Окунев вызвал меня чуть свет, когда над фольваркой ещё стоял сизый туман и дождь на час унялся, оставив после себя одну непролазную грязь. Подполковник стоял под навесом, накинув на плечи шинель поверх кителя, и пил из жестяной кружки что-то горячее, от чего шёл пар; пенсне его запотело, и он то и дело снимал его и протирал о полу, не переставая глядеть в карту. Карта была разложена на перевёрнутом ящике, придавленная от ветра камнем.
— Вот что, прапорщик, — сказал он без долгих предисловий. — Дивизия идёт вперёд, гонит австрийца за реку. Нам с тобой велено держать правый край и не отстать. Вот тут, — он ткнул в карту чубуком трубки, — деревенька, по-ихнему не выговоришь, а по-нашему — Гнилое, потому как у ручья на болоте сидит. Через неё дорога. Сказывают, австрияк там не то заслон оставил, не то обоз бросил — разведка надвое гадает. Возьми свою полуроту, прощупай и займи. Без геройства мне займи, тихо.
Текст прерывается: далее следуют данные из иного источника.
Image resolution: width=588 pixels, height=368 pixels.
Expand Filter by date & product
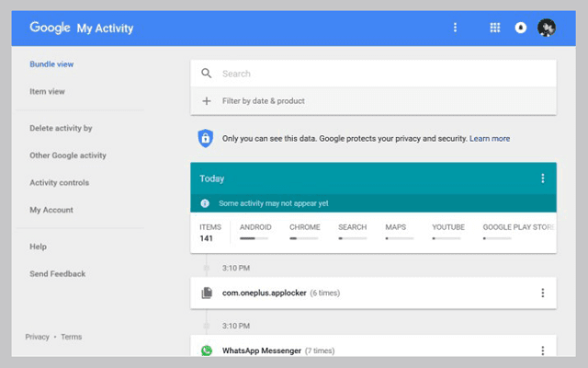(x=264, y=100)
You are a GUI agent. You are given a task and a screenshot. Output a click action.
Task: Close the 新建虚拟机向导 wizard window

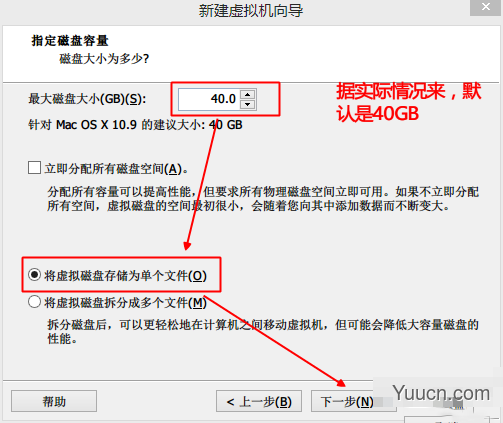486,7
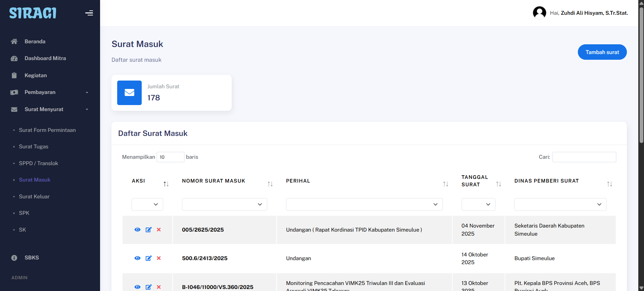The image size is (644, 291).
Task: Delete letter 005/2625/2025 with red X
Action: pyautogui.click(x=159, y=230)
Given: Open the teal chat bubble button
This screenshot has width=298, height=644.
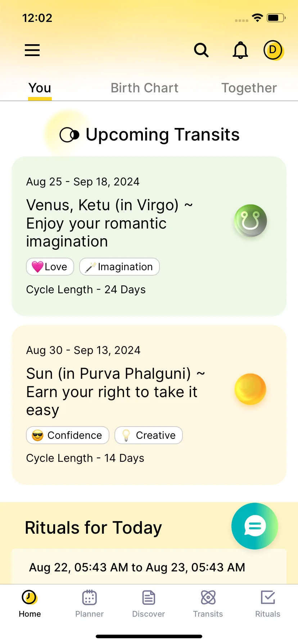Looking at the screenshot, I should pyautogui.click(x=255, y=526).
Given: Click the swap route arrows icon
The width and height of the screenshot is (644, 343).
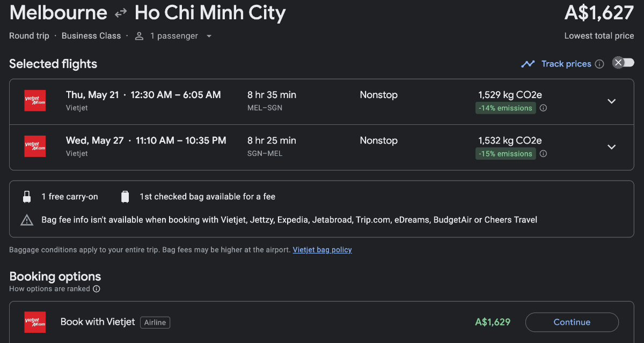Looking at the screenshot, I should [x=120, y=12].
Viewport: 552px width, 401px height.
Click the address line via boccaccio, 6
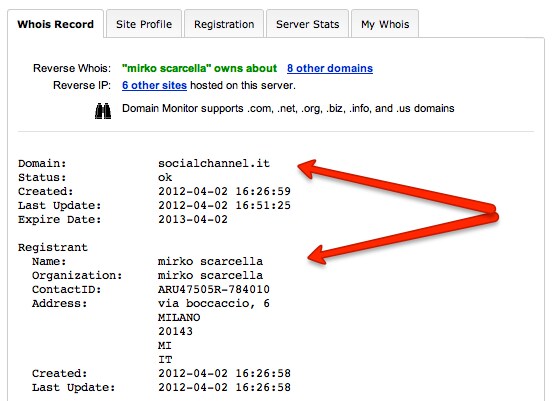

— Понял, господин подполковник, — ответил я. — Дозвольте пулемёт взять. Без него в этакую деревеньку соваться — людей дарить.
— Бери, — повёл он плечом. — На то он и дан, чтоб людей беречь, а не на парадах катать. Гляди только: тут он, бывает, и упрётся вдруг, где не ждёшь. Народ у него разный.
Версты три мы одолели без приключений. Я выслал вперёд дозор — Сороку с тремя бывалыми, — велел держаться обочин и канав, не лезть на открытое, а на бугры выходить с оглядкой. Зелёное моё пополнение поначалу всё сбивалось в кучу, как овцы в грозу, и я гонял их по обочинам, растягивал в цепочку: куча на войне — это не дружба, это общая могила, накроет одним снарядом всех разом. Они меня слушались, но боялись, и страх их был особенный — не пуганый ещё, а воображённый, тот, что человек сам себе рисует в голове страшнее всякого настоящего. Парнишка из новеньких, по фамилии Кошкин, белобрысый, лопоухий, с торчащими ушами, на которых не держалась фуражка, всё держался поближе ко мне, будто я мог его заслонить от всего на свете, и винтовку нёс, как держат незнакомую злую собаку, — на отлёте, с опаской, готовый бросить.